• [JOB] Copy out all of the material below, changing every "computer-use agent" to "browser agent" and leaving everything else as it is.
☆ ☆ ☆ ☆
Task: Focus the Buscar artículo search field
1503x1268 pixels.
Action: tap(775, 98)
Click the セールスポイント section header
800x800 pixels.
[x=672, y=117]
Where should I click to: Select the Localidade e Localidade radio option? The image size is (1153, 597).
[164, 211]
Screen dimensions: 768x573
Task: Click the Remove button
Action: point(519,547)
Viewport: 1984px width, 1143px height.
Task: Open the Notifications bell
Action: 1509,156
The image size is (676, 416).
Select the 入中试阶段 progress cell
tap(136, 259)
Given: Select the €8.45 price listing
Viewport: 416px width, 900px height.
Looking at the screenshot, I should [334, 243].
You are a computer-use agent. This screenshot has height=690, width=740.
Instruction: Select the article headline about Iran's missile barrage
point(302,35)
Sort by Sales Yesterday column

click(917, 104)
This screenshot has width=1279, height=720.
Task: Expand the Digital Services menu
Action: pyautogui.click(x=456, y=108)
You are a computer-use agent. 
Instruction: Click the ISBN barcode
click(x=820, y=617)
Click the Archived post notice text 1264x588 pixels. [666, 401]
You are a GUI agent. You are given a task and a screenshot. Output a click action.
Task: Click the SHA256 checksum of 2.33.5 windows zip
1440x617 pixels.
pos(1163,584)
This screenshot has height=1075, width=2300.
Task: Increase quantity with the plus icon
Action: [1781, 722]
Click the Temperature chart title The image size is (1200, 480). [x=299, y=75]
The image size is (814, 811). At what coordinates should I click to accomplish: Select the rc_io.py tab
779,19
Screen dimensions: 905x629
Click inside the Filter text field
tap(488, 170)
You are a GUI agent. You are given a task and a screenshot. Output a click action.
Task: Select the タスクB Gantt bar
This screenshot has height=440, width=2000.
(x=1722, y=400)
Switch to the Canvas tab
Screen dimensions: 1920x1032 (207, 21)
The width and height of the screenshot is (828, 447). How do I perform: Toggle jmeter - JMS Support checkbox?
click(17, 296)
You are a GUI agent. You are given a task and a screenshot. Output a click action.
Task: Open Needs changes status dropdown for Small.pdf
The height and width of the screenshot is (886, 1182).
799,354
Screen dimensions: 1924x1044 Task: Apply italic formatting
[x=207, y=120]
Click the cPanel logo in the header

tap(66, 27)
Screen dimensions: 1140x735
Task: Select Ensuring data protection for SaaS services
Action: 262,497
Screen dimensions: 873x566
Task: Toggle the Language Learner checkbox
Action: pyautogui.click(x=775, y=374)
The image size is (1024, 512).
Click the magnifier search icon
☆ ☆ ☆ ☆
• [RESPONSE TO THE EXERCISE]
Task: Focus the Buscar artículo search field
1503x1268 pixels.
Action: tap(775, 98)
Click the セールスポイント section header
800x800 pixels.
[x=672, y=117]
Where should I click to: Select the Localidade e Localidade radio option? The image size is (1153, 597).
[164, 211]
Screen dimensions: 768x573
Task: Click the Remove button
Action: point(519,547)
Viewport: 1984px width, 1143px height.
Task: Open the Notifications bell
Action: 1509,156
The image size is (676, 416).
Select the 入中试阶段 progress cell
tap(136, 259)
Given: Select the €8.45 price listing
Viewport: 416px width, 900px height.
Looking at the screenshot, I should [334, 243].
You are a browser agent. This screenshot has height=690, width=740.
Instruction: Select the article headline about Iran's missile barrage
point(302,35)
Sort by Sales Yesterday column

click(917, 104)
This screenshot has width=1279, height=720.
Task: Expand the Digital Services menu
Action: pyautogui.click(x=456, y=108)
You are a browser agent. 
Instruction: Click the ISBN barcode
click(x=820, y=617)
Click the Archived post notice text 1264x588 pixels. [666, 401]
You are a GUI agent. You are given a task and a screenshot. Output a click action.
Task: Click the SHA256 checksum of 2.33.5 windows zip
1440x617 pixels.
pos(1163,584)
This screenshot has height=1075, width=2300.
Task: Increase quantity with the plus icon
Action: [1781, 722]
Click the Temperature chart title The image size is (1200, 480). [x=299, y=75]
The image size is (814, 811). At what coordinates should I click to accomplish: Select the rc_io.py tab
779,19
Screen dimensions: 905x629
Click inside the Filter text field
tap(488, 170)
You are a GUI agent. You are given a task and a screenshot. Output a click action.
Task: Select the タスクB Gantt bar
This screenshot has height=440, width=2000.
(x=1722, y=400)
Switch to the Canvas tab
Screen dimensions: 1920x1032 (207, 21)
The width and height of the screenshot is (828, 447). How do I perform: Toggle jmeter - JMS Support checkbox?
click(17, 296)
You are a GUI agent. You are given a task and a screenshot. Output a click action.
Task: Open Needs changes status dropdown for Small.pdf
The height and width of the screenshot is (886, 1182).
799,354
Screen dimensions: 1924x1044 Task: Apply italic formatting
[x=207, y=120]
Click the cPanel logo in the header

tap(66, 27)
Screen dimensions: 1140x735
Task: Select Ensuring data protection for SaaS services
Action: 262,497
Screen dimensions: 873x566
Task: Toggle the Language Learner checkbox
Action: pyautogui.click(x=775, y=374)
The image size is (1024, 512).
Click the magnifier search icon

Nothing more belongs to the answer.